Work required = Put the listing from the line with "Αρχική σελίδα (13, 316)" up to and including the line with "Ricette di dessert (86, 1220)" into a Markdown table with the columns Row and Listing line, skipping blank lines and leaving out the pictures.

Records provided =
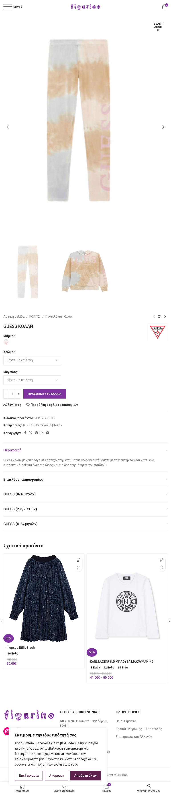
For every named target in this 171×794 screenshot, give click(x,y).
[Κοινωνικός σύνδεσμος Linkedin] (42, 433)
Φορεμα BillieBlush (21, 647)
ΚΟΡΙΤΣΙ (35, 316)
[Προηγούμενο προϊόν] (154, 316)
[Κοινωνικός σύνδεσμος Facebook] (25, 433)
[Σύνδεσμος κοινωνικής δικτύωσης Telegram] (48, 433)
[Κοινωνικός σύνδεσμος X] (31, 433)
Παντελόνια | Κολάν (59, 316)
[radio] (6, 342)
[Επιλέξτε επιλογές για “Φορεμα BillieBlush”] (78, 560)
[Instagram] (7, 731)
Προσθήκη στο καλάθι (44, 393)
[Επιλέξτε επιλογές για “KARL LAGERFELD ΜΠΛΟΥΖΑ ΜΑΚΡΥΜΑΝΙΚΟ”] (161, 560)
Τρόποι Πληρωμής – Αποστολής (139, 729)
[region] (58, 756)
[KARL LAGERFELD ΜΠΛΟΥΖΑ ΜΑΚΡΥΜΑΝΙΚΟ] (127, 605)
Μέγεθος (10, 372)
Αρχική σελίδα (13, 316)
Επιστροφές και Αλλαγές (134, 736)
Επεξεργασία (29, 775)
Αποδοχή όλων (85, 775)
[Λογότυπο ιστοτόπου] (85, 6)
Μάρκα (8, 336)
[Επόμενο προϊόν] (165, 316)
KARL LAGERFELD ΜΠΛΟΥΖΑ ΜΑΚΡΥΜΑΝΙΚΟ (122, 661)
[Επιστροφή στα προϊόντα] (159, 316)
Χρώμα (8, 352)
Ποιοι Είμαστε (126, 721)
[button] (7, 127)
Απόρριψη (56, 775)
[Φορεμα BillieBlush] (43, 598)
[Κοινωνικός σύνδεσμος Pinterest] (36, 433)
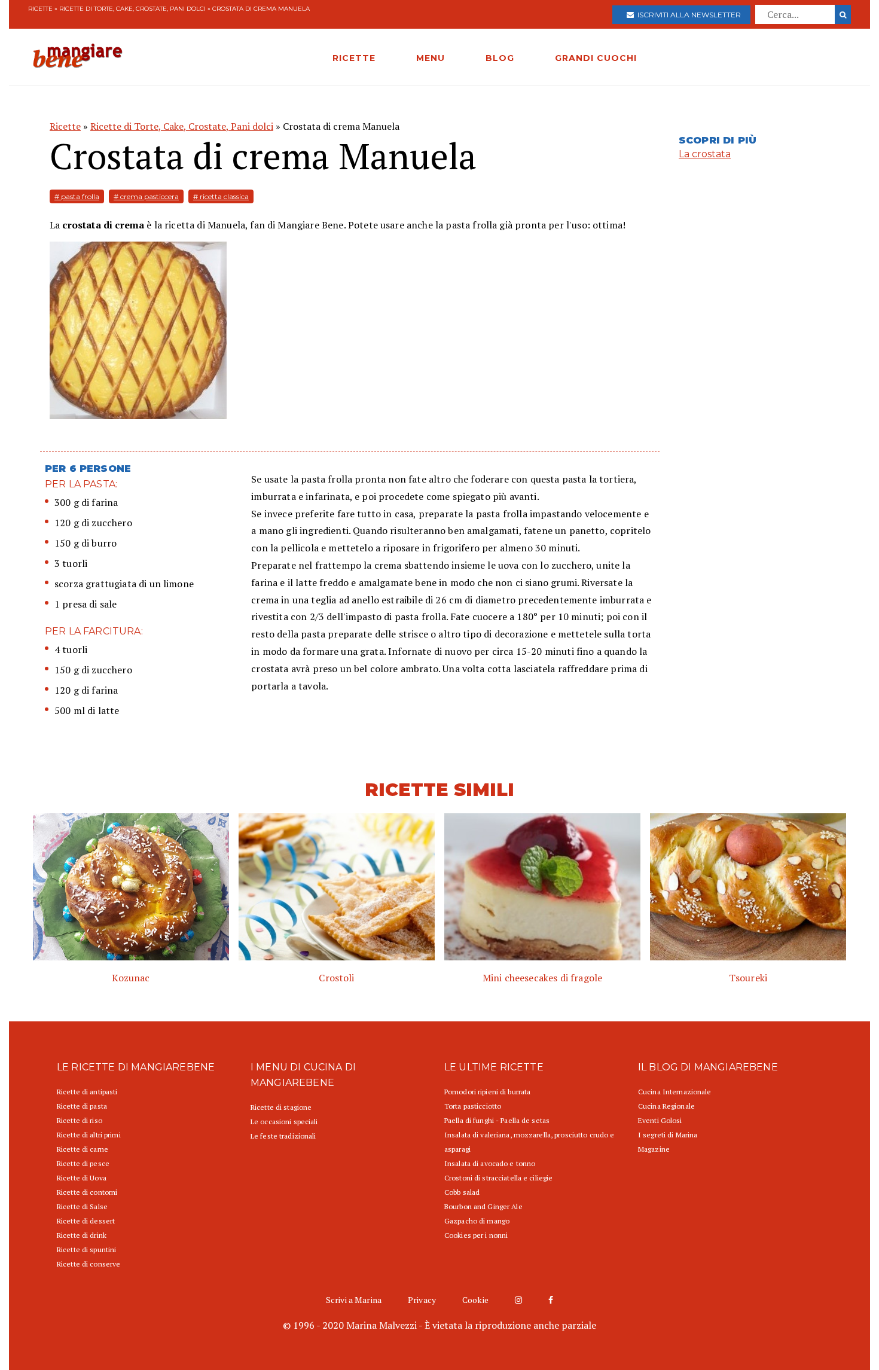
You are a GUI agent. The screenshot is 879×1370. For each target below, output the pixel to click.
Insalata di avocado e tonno (489, 1163)
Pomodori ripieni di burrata (487, 1091)
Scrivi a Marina (353, 1299)
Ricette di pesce (83, 1163)
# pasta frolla (76, 196)
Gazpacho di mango (476, 1220)
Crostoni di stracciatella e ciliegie (498, 1177)
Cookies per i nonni (476, 1235)
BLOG (500, 58)
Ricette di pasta (82, 1106)
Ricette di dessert (86, 1220)
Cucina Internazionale (675, 1091)
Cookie (475, 1299)
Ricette (40, 9)
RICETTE (354, 58)
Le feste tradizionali (283, 1135)
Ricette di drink (81, 1235)
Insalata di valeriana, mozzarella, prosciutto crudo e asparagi (529, 1142)
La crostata (705, 154)
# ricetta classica (221, 196)
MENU (430, 58)
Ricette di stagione (281, 1107)
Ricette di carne (82, 1149)
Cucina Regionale (666, 1106)
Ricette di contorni (87, 1192)
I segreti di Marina (667, 1134)
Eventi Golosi (660, 1120)
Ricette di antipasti (87, 1091)
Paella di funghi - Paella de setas (497, 1120)
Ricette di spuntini (86, 1249)
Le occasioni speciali (284, 1121)
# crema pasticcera (146, 196)
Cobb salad (462, 1192)
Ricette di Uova (81, 1177)
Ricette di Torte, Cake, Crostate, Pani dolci (132, 9)
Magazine (654, 1149)
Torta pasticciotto (472, 1106)
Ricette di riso (79, 1120)
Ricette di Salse (82, 1206)
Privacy (422, 1299)
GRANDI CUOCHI (596, 58)
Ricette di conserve (88, 1263)
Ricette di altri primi (89, 1134)
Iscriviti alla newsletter (687, 14)
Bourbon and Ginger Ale (483, 1206)
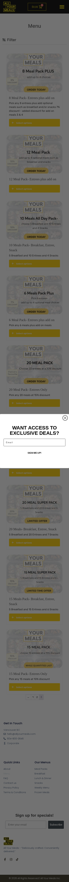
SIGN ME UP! (34, 453)
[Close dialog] (65, 417)
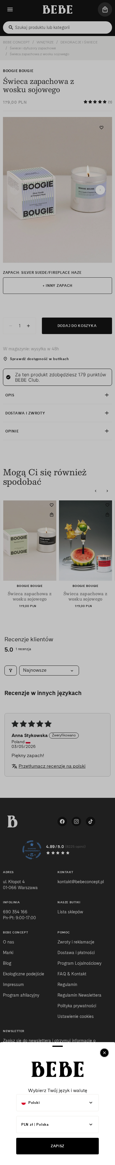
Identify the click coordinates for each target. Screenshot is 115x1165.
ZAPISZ (57, 1145)
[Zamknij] (104, 1052)
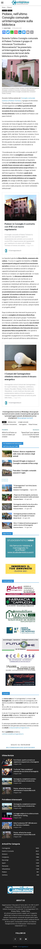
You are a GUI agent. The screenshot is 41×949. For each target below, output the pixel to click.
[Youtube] (26, 939)
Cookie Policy (25, 911)
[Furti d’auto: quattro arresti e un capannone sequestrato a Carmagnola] (7, 762)
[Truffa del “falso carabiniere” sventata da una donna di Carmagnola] (7, 771)
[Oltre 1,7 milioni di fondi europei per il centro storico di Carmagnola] (7, 525)
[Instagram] (20, 939)
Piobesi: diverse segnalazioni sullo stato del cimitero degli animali (24, 454)
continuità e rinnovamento (10, 424)
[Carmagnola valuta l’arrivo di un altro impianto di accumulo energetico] (7, 506)
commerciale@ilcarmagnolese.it (12, 734)
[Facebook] (15, 939)
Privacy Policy (15, 911)
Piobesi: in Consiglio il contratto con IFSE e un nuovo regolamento (20, 227)
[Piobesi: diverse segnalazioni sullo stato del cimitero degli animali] (7, 453)
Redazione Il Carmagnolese (20, 490)
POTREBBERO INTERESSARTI (12, 443)
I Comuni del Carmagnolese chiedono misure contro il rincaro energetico (20, 377)
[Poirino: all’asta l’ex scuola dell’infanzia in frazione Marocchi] (7, 790)
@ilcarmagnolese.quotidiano (20, 747)
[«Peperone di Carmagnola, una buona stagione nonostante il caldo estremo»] (7, 497)
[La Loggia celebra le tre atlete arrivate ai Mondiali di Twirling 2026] (7, 816)
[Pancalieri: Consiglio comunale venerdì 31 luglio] (7, 472)
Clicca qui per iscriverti (25, 418)
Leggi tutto (30, 245)
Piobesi (10, 10)
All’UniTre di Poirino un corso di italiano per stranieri (9, 435)
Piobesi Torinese (33, 424)
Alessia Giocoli (17, 518)
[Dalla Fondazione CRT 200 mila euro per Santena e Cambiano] (7, 825)
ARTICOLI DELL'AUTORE (10, 446)
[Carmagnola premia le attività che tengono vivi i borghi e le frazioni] (7, 516)
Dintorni (9, 7)
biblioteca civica (12, 422)
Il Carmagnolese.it (23, 946)
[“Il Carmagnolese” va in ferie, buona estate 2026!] (7, 488)
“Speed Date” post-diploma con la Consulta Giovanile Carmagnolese (30, 435)
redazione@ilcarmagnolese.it (19, 728)
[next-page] (6, 480)
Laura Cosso (7, 28)
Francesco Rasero (18, 499)
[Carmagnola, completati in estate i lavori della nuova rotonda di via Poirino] (7, 781)
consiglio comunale (23, 422)
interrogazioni (22, 424)
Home (3, 7)
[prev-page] (3, 480)
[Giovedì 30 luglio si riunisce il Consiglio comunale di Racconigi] (7, 463)
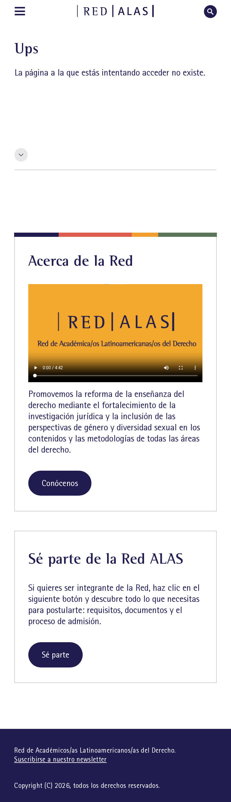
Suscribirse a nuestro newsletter (60, 759)
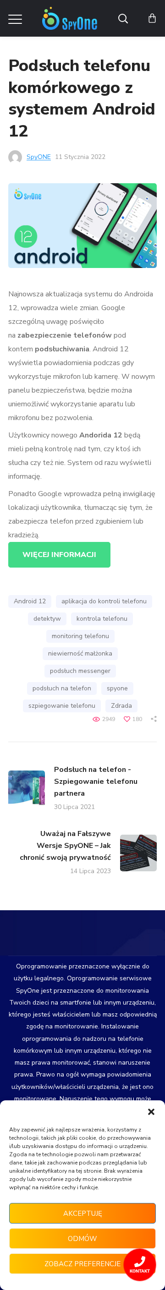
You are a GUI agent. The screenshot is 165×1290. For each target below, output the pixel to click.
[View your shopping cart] (152, 18)
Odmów (82, 1238)
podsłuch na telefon (62, 688)
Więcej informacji (59, 555)
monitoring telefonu (80, 636)
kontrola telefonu (102, 618)
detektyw (47, 618)
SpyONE (39, 157)
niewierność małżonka (80, 653)
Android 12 (30, 601)
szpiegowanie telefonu (61, 705)
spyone (117, 688)
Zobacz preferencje (82, 1263)
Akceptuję (82, 1213)
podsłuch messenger (80, 671)
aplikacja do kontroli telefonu (104, 601)
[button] (151, 1111)
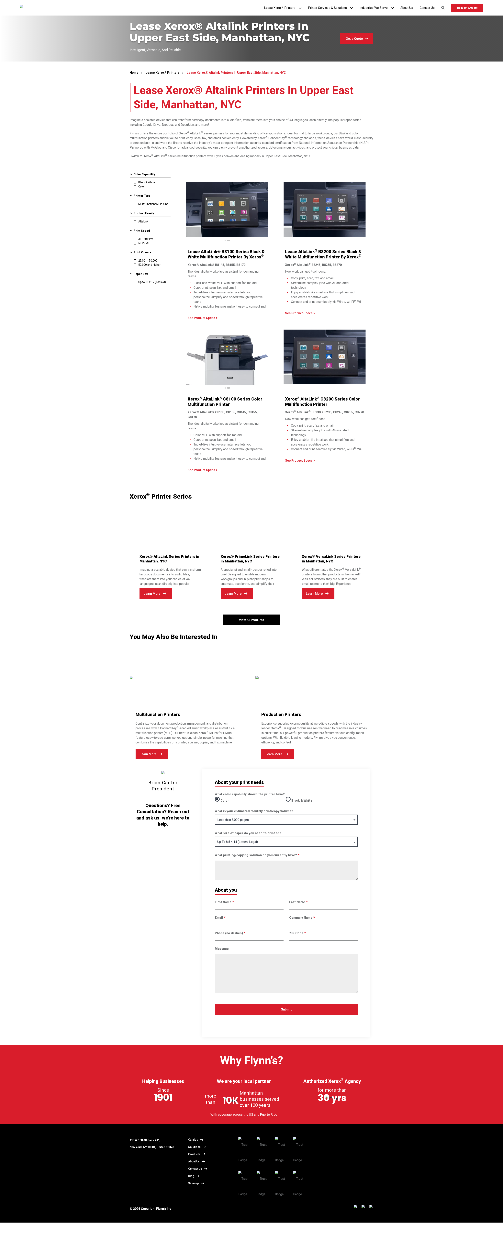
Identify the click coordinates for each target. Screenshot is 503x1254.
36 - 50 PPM (145, 239)
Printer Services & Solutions (327, 8)
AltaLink (143, 221)
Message (222, 949)
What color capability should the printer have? (250, 794)
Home (134, 72)
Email (220, 918)
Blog (191, 1176)
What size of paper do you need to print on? (248, 833)
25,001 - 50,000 (147, 260)
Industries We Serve (374, 8)
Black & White (146, 182)
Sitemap (193, 1183)
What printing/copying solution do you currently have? (257, 855)
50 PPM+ (144, 243)
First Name (224, 902)
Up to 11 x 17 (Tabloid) (152, 282)
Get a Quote (354, 38)
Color (141, 186)
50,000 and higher (149, 264)
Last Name (298, 902)
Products (194, 1154)
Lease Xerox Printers (279, 8)
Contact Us (427, 8)
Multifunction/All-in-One (153, 204)
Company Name (302, 918)
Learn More (152, 593)
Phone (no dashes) (230, 933)
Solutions (194, 1146)
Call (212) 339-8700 (184, 1246)
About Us (406, 8)
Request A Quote (467, 7)
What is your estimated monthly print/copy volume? (254, 811)
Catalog (193, 1139)
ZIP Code (297, 933)
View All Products (251, 620)
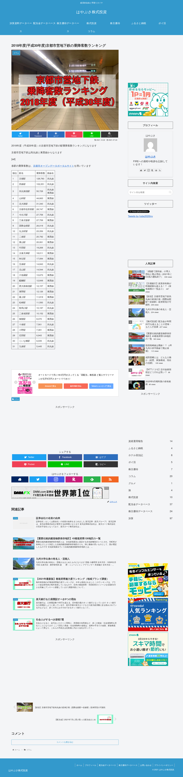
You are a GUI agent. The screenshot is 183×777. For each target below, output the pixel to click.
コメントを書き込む (65, 742)
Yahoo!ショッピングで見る (101, 386)
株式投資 (150, 497)
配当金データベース (150, 504)
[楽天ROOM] (74, 479)
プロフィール (90, 765)
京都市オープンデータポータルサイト (53, 165)
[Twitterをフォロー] (37, 479)
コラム (16, 399)
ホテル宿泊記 (150, 455)
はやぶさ (150, 156)
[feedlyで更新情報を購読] (92, 479)
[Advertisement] (65, 427)
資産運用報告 (150, 441)
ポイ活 (150, 462)
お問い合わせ (146, 765)
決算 (150, 518)
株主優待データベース (150, 511)
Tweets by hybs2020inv (140, 216)
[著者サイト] (19, 479)
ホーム (79, 765)
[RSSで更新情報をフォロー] (110, 479)
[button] (170, 192)
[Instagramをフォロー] (55, 479)
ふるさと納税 (150, 448)
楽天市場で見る (75, 386)
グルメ (150, 483)
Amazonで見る (50, 386)
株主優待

Written solution =
| Row | Listing line |
|---|---|
| 1 | Αρχική σελίδα (13, 316) |
| 2 | Επιστροφές και Αλλαγές (134, 736) |
| 3 | Επεξεργασία (29, 775) |
| 4 | Αποδοχή όλων (85, 775) |
| 5 | [Λογότυπο ιστοτόπου] (85, 6) |
| 6 | Μάρκα (8, 336) |
| 7 | [Επόμενο προϊόν] (165, 316) |
| 8 | KARL LAGERFELD ΜΠΛΟΥΖΑ ΜΑΚΡΥΜΑΝΙΚΟ (122, 661) |
| 9 | [Επιστροφή στα προϊόντα] (159, 316) |
| 10 | Χρώμα (8, 352) |
| 11 | Ποιοι Είμαστε (126, 721) |
| 12 | [button] (7, 127) |
| 13 | Απόρριψη (56, 775) |
| 14 | [Φορεμα BillieBlush] (43, 598) |
| 15 | [Κοινωνικός σύνδεσμος Pinterest] (36, 433) |
| 16 | You are a GUI agent. The screenshot is 879×1370. For each target below, output the pixel to click. |
| 17 | Insalata di avocado e tonno (489, 1163) |
| 18 | Pomodori ripieni di burrata (487, 1091) |
| 19 | Scrivi a Marina (353, 1299) |
| 20 | Ricette di pesce (83, 1163) |
| 21 | # pasta frolla (76, 196) |
| 22 | Gazpacho di mango (476, 1220) |
| 23 | Crostoni di stracciatella e ciliegie (498, 1177) |
| 24 | Cookies per i nonni (476, 1235) |
| 25 | BLOG (500, 58) |
| 26 | Ricette di pasta (82, 1106) |
| 27 | Ricette di dessert (86, 1220) |